PROVIDED TEXT:

◇ ◇ ◇ ◇ ◇ ◇ ◇

Many of us use WordPress or some other content management system (CMS) to run our websites. These CMS platforms offer a ton of easy-to-use plugins to install nifty features on our websites. Unfortunately, many of these plugins offer additional features that we will never use.

It is best practice to really investigate the plugins used on your website to ensure you are using them as efficiently as possible. Make sure you deactivate any plugins that are unnecessary or aren’t being used. While they can be great to accomplish tasks quickly, you also want to make sure they aren’t sucking up bandwidth by running unnecessary code in the background.

d. Implement website caching

While a lot of this is done automatically there are still some options you can implement on your own to help improve web page load time. The cache is simply a temporary storage on a visitor’s computer where images, CSS & Javascript files and other elements can be temporarily stored. The next time that visitor comes to your website, some of the heavy lifting won’t need to happen. Those larger files are already cached in their computer.

One trick that can be implemented is adjusting the expiration date for your cached files. Each file that gets cached includes an expiration date. When that date expires the file will be removed from the cache. While it is possible to set cached files to “never” expire it is best practice to set your expiration date for one year or less. Setting your cache expiration date for more than one year violates the RFC guidelines.

◇ ◇ ◇ ◇ ◇ ◇ ◇

INFORMATION SUPPLIED:
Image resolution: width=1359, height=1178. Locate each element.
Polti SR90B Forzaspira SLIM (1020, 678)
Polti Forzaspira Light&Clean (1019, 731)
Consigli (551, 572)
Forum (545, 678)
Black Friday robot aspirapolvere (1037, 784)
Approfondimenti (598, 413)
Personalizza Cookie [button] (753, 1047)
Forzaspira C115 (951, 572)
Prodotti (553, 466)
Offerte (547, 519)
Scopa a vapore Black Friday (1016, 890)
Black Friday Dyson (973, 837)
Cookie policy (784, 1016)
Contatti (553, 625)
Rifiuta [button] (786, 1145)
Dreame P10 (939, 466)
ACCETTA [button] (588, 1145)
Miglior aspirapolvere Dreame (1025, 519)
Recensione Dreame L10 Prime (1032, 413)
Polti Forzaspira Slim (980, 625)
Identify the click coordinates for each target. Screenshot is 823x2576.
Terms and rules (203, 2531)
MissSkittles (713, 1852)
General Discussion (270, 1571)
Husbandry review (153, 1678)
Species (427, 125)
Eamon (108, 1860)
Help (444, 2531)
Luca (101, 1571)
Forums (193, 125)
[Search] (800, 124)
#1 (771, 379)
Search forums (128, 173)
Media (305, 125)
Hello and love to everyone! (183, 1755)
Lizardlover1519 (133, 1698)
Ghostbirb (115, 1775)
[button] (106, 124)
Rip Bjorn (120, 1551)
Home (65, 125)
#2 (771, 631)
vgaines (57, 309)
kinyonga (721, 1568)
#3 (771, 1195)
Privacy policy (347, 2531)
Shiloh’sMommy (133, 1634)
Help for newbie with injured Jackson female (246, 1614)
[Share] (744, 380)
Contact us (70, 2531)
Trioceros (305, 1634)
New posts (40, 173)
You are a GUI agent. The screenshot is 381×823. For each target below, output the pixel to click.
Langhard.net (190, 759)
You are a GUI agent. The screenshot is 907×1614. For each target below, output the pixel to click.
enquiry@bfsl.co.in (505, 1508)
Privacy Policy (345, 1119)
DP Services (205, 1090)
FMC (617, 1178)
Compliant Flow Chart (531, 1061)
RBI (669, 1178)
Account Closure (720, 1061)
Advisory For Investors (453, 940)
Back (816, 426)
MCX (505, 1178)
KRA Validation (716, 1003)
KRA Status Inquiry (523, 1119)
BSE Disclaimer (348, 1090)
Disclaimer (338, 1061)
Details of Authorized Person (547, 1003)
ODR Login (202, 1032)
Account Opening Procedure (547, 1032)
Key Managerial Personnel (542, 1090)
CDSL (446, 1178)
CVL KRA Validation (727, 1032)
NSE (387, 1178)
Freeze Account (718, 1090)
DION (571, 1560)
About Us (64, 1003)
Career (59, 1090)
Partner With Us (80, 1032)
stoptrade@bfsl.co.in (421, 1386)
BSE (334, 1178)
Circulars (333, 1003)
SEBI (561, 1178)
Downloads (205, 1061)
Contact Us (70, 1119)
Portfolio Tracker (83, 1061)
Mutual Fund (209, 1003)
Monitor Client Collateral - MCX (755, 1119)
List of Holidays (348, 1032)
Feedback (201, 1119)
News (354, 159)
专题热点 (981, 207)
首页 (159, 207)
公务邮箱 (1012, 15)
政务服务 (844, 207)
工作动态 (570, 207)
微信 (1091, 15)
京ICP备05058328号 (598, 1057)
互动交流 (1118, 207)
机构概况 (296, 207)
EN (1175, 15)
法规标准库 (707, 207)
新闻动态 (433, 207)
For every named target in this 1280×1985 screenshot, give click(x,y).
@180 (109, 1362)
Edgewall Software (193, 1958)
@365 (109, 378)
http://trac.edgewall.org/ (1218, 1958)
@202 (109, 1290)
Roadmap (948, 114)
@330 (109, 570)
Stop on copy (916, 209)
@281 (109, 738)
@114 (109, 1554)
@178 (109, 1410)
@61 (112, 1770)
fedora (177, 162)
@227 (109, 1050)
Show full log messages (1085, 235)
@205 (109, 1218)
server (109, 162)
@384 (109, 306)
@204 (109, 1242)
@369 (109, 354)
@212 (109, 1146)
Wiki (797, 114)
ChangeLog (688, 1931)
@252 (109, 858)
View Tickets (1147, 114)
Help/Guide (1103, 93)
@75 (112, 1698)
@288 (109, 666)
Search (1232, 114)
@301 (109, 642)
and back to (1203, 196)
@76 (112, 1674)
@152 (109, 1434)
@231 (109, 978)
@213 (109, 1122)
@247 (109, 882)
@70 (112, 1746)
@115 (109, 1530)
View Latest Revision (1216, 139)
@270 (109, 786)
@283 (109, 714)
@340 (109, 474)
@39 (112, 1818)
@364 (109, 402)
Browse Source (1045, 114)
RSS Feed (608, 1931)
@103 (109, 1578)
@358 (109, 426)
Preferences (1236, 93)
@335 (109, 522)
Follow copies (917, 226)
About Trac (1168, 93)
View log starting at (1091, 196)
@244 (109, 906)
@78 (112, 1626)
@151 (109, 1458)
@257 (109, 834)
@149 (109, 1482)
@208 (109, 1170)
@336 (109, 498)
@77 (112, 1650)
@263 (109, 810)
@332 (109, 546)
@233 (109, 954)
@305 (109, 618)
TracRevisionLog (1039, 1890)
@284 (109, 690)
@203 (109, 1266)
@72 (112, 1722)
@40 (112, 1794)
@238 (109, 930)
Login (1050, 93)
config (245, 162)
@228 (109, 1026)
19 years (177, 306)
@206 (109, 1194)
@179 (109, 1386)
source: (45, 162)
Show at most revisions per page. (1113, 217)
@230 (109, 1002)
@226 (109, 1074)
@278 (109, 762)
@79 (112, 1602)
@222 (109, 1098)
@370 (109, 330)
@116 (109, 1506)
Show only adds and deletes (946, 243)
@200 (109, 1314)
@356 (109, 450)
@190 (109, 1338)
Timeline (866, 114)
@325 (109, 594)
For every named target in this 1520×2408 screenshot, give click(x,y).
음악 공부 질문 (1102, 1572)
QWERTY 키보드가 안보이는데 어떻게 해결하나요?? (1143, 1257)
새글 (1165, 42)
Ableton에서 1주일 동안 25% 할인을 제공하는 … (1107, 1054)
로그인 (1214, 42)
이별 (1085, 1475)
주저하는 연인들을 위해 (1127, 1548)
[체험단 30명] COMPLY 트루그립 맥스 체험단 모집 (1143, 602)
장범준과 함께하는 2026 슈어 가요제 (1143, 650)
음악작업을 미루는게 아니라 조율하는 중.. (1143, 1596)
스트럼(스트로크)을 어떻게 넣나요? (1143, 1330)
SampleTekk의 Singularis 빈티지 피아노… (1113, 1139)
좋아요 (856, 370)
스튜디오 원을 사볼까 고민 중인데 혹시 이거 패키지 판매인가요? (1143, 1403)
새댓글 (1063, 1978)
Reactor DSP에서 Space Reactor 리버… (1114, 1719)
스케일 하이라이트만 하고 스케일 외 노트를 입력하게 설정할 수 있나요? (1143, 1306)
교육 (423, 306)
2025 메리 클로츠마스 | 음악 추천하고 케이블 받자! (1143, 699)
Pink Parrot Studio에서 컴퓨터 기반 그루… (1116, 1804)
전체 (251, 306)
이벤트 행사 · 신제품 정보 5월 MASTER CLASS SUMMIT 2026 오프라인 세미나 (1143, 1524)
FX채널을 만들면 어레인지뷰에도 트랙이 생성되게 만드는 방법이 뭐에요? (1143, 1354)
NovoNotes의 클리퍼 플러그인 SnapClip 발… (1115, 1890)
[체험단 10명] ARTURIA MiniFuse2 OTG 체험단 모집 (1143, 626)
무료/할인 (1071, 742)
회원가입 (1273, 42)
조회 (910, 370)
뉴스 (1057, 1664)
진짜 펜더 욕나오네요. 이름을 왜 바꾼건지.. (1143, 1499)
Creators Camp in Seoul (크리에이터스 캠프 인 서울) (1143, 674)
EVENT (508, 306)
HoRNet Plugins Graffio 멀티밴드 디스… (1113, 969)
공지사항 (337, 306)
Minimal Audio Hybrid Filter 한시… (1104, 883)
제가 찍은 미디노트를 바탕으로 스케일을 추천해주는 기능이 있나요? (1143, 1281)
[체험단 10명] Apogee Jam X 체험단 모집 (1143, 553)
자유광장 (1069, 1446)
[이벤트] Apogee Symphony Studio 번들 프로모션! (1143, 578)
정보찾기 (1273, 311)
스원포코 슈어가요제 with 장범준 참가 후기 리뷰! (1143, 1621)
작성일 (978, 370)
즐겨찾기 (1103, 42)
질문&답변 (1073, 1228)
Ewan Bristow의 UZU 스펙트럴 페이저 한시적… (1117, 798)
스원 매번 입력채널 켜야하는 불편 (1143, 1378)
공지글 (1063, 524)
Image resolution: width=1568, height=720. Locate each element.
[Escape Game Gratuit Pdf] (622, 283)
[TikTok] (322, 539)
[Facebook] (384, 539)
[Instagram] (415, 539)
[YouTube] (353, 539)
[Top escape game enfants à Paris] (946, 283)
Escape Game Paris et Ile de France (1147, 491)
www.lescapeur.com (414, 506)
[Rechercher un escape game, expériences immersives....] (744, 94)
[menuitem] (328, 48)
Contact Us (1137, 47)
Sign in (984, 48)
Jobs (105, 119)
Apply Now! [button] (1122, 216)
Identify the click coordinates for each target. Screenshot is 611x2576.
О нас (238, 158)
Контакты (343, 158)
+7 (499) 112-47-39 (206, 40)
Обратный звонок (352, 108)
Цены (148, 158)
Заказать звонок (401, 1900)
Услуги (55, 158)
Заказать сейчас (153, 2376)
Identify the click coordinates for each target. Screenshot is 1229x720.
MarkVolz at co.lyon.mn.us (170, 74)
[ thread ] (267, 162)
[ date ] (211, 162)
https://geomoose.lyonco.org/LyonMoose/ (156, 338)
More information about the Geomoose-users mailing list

◇ ◇ ◇ ◇ ◇ ◇ ◇

ASSIGNED TASK 1: In the website performance passage, what is the recommended maximum expiration period for cached files?
ASSIGNED TASK 2: Continue the website performance passage from the point where it stops.
The entries were taken from a source unrelated to the website performance passage.

EXERCISE ANSWER 1: One year or less.

EXERCISE ANSWER 2:
If your website was built using WordPress, then you might want to check out the W3 Total Cache plugin. It does a tremendous job and gives you multiple options to optimize your website caching capabilities.

e. Reduce all HTTP requests.

In layman’s terminology an HTTP request is any time a visitor’s web browser fetches a file from a web server it uses HTTP (Hypertext Transfer Protocol). Every request takes time to happen. This is why we suggested combining all of your CSS & Javascript files into one individual file. HTTP requests are also used to fetch images, videos and even the web pages themselves. Reducing the number of requests is a great way to reduce your overall load time.

One way that HTTP requests are often misused are through broken links on your site and also 302 redirects. Every time a visitor clicks on a broken link on your website or in a search engine the web browser needs to ask the server where the visitor should be sent. More often than not visitors are directed to a 404 error “Page Not Found” web page. Not only is the visitor not landing on the page they intended, but more time is wasted trying to get them to where they wanted to go.

Another bad use of HTTP requests are 302 redirects. A 302 redirect is a temporary solution to send visitors to another page. For example, let’s say you created a new About Us page on your website and are changing the URL from www.yoursite.com/about to www.yoursite.com/about-us. Search engines have the first URL indexed and will show that URL in search engine results. When a visitor clicks on the first URL the web browser first tries to pull up that URL only to be told by the server to send then visitor to the new URL. This takes a lot more time than you might think.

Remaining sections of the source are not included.